Tank laughed. “What a lucky man, to be marrying a woman like that.”
“Yes, I am. We’re getting married tomorrow, in fact.” Hayes chuckled. “And going on our honeymoon to Panama City for a few days. Next week is Christmas, so we have to be back by then. You married?”
“No woman in Wyoming crazy enough to take me on,” Tank said dryly. “Both my brothers are married. I’m just waiting to be snapped up by some kind passerby.”
“Good luck to you.”
“Thanks. Keep safe.”
“You do the same. Nice talking to you.”
“Same here.”
Tank hung up and went looking for his brother Mallory. He found him in the living room, by following the exquisite sound of a score from a popular movie. Mallory, like Tank himself, was a gifted pianist. Mallory’s wife, Morie, was better than both of them.
Mallory noticed his brother standing in the doorway and stopped playing with a grin.

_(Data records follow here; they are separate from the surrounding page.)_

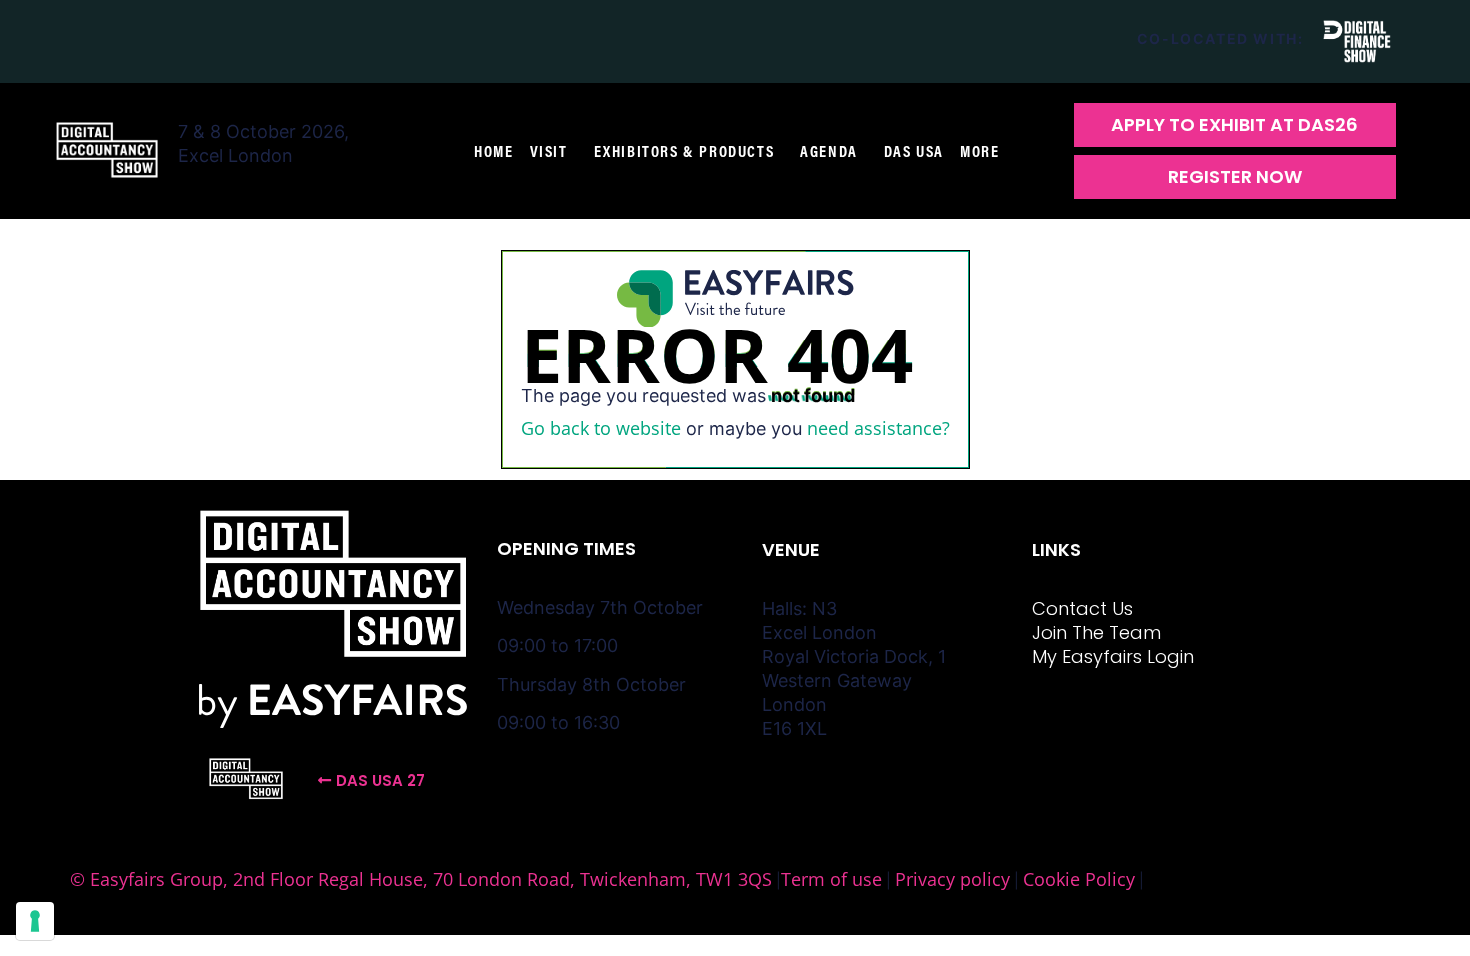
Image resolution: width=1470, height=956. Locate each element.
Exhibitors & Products (684, 151)
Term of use (831, 879)
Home (493, 151)
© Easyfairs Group (146, 879)
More (979, 151)
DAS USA (914, 151)
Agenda (829, 151)
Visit (549, 151)
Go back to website (601, 428)
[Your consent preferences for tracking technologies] (35, 921)
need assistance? (878, 428)
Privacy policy (952, 879)
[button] (1235, 125)
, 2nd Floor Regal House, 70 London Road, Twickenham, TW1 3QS (497, 879)
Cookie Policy (1079, 879)
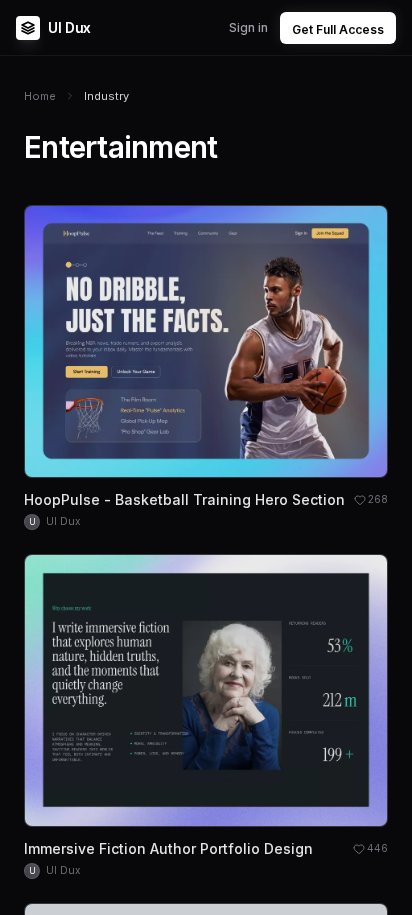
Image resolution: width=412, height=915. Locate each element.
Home (40, 96)
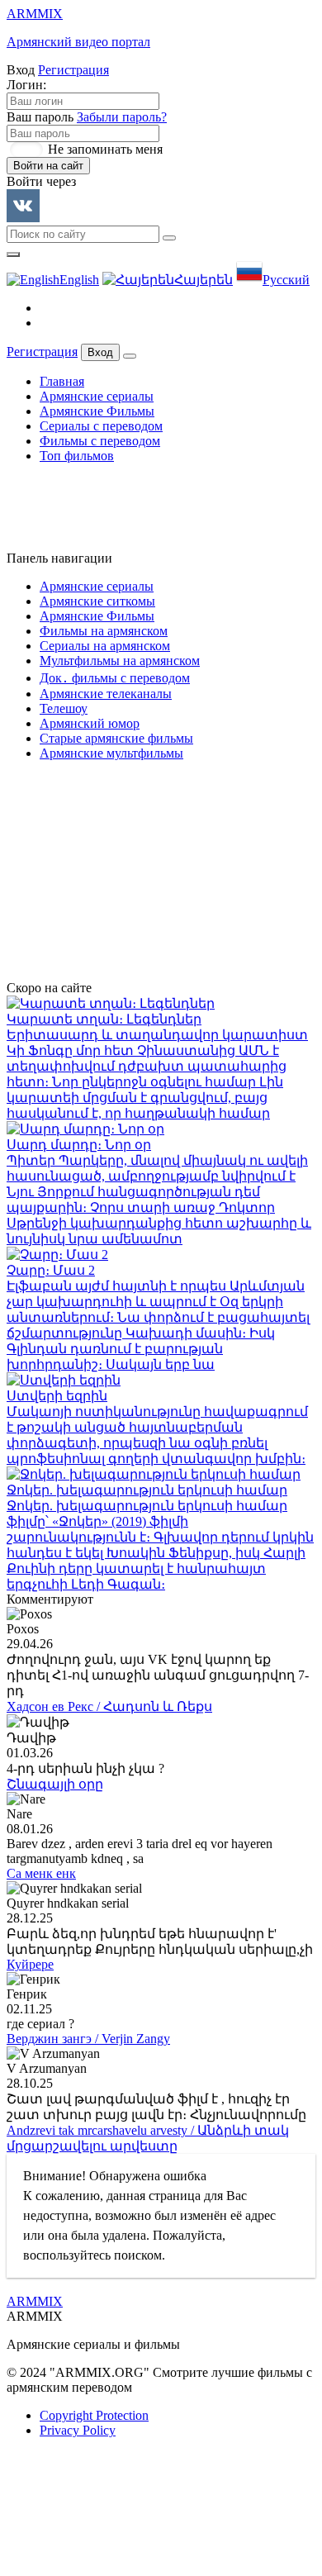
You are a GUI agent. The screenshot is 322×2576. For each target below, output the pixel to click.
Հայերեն (203, 280)
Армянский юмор (90, 723)
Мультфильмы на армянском (120, 661)
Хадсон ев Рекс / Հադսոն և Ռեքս (109, 1706)
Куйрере (30, 1964)
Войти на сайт (48, 165)
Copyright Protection (94, 2415)
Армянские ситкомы (97, 601)
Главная (62, 381)
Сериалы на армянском (105, 646)
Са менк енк (41, 1873)
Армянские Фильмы (97, 411)
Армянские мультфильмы (111, 753)
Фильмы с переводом (100, 441)
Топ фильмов (77, 456)
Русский (286, 280)
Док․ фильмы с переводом (115, 678)
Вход (100, 352)
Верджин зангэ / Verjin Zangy (88, 2039)
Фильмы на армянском (104, 631)
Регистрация (73, 70)
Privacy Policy (78, 2430)
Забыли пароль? (122, 117)
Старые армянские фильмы (116, 738)
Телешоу (64, 708)
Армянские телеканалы (106, 694)
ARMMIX (35, 2301)
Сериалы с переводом (101, 426)
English (79, 280)
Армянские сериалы (97, 396)
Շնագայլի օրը (55, 1784)
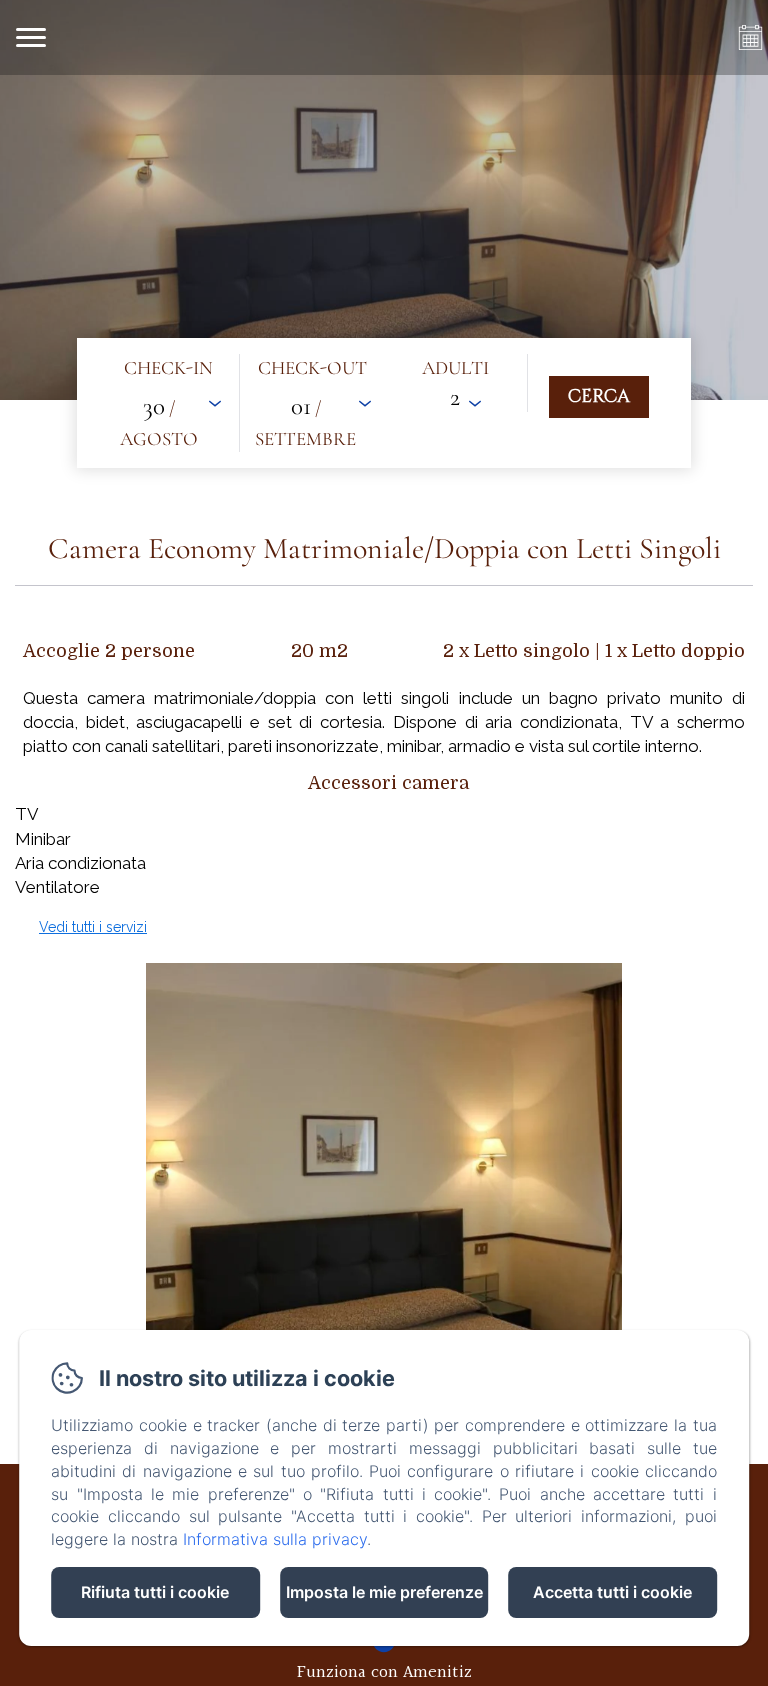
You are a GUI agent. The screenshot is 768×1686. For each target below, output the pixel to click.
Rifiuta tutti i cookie (155, 1592)
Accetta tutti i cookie (612, 1592)
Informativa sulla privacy (275, 1539)
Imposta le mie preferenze (384, 1592)
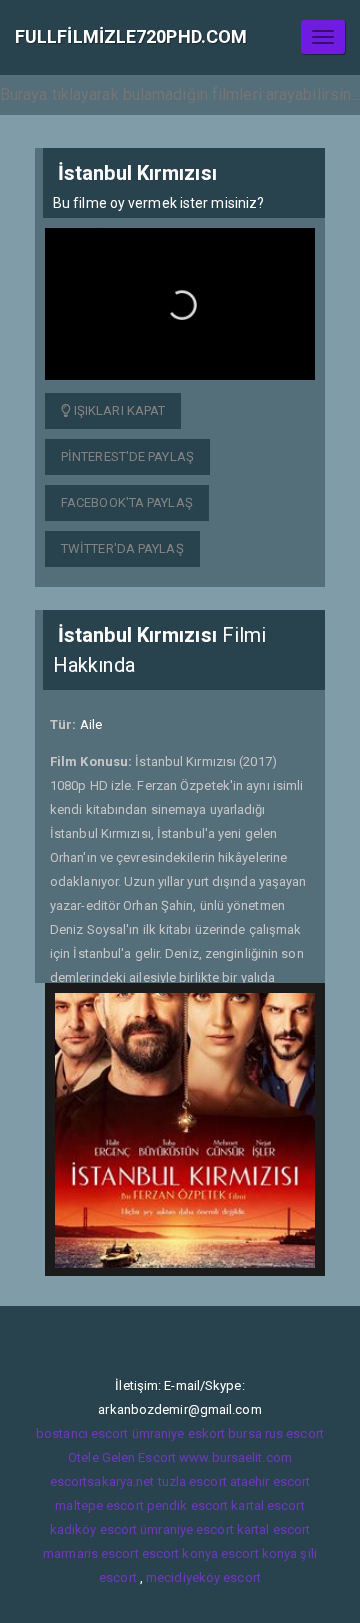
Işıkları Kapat (118, 410)
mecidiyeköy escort (203, 1577)
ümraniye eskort (179, 1433)
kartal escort (267, 1505)
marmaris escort (91, 1553)
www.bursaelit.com (235, 1457)
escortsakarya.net (102, 1481)
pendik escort (187, 1505)
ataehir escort (270, 1481)
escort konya (180, 1553)
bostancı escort (82, 1433)
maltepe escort (99, 1505)
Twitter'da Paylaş (122, 548)
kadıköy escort (93, 1529)
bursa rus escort (276, 1433)
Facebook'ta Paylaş (127, 502)
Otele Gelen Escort (122, 1457)
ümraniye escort (187, 1529)
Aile (91, 724)
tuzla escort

Tank held up a hand. “I’m not conceding that you’re better than me. I was just thinking, however, that Morie puts us both in the shade.”
“Indeed she does,” Mallory replied with a smile. He got up. “Problems?”
“Remember I told you what Merissa said, about a sheriff in Texas whose case was connected to the shooting I was involved in?”
Mallory nodded, waiting.
Tank sighed. He perched himself on the arm of the sofa. “Well, it turns out that there actually is a sheriff in Texas who was kidnapped by a drug cartel—maybe the same cartel that shot me up.”
“Son of a gun!” Mallory exclaimed.
“His name is Sheriff Hayes Carson. There was an assassination attempt against him by one of the drug lords he arrested, just before Thanksgiving. He and his fiancée were kidnapped by some of El Ladŕon’s men and held across the border in Mexico. They escaped. But Carson says he had a run-in with one of the drug cartel henchmen before that. There was a DEA agent in a suit who was at the scene. The local police chief’s secretary saw the guy, and has a photographic memory, but even when the police artist drew him, nei
ther Carson nor the feds could recall him.”
“Curious,” Mallory murmured.
“Yes. I remembered, after Merissa came here, that it was a DEA agent, in a suit, who led me into the ambush on the border.”
Mallory let out a long breath. “Good God.”
“Merissa says the same guys are coming after me because they’re afraid of what I’ll remember. The damnedest thing is, I don’t remember anything that would help convict someone. I only remember the pain and the certainty that I was going to die, there in the dust, covered in blood, all alone.”
Mallory got up and laid a heavy, affectionate hand on his shoulder. “That didn’t happen, though. A concerned citizen saw you and called the law.”
He nodded. “I vaguely remember that. Mostly it was a voice, telling me that I’d be all right. Had a Spanish accent. He saved my life.” He closed his eyes. “There was another man, arguing with him, telling him to do nothing. It was too late—he’d already made the call by then. I remember the other man’s voice. He was cussing. He had a Massachusetts accent.” He laughed. “Sounded like old history tapes of President John Kennedy, actually.”
“What did he look like?”
Tank frowned. He closed his eyes again, trying to remember. “I just vaguely remember. He was wearing a suit. He was tall and very pale with red hair.” He started. “I never thought of that.” He opened his eyes and looked at Mallory. “I think he was a DEA agent.” He frowned. “But why would he tell the other man not to get help for me if he was a fed?”
“Was he the same one who took you out there?”
Tank frowned. “No. No, it couldn’t have been him. That guy, the DEA guy, had dark hair and a Southern drawl.”
“Did you describe him to the sheriff?”
Tank got up. “No, but I’m about to.”
He picked up his cell phone, found Hayes Carson’s number in the stored files and autodialed the number.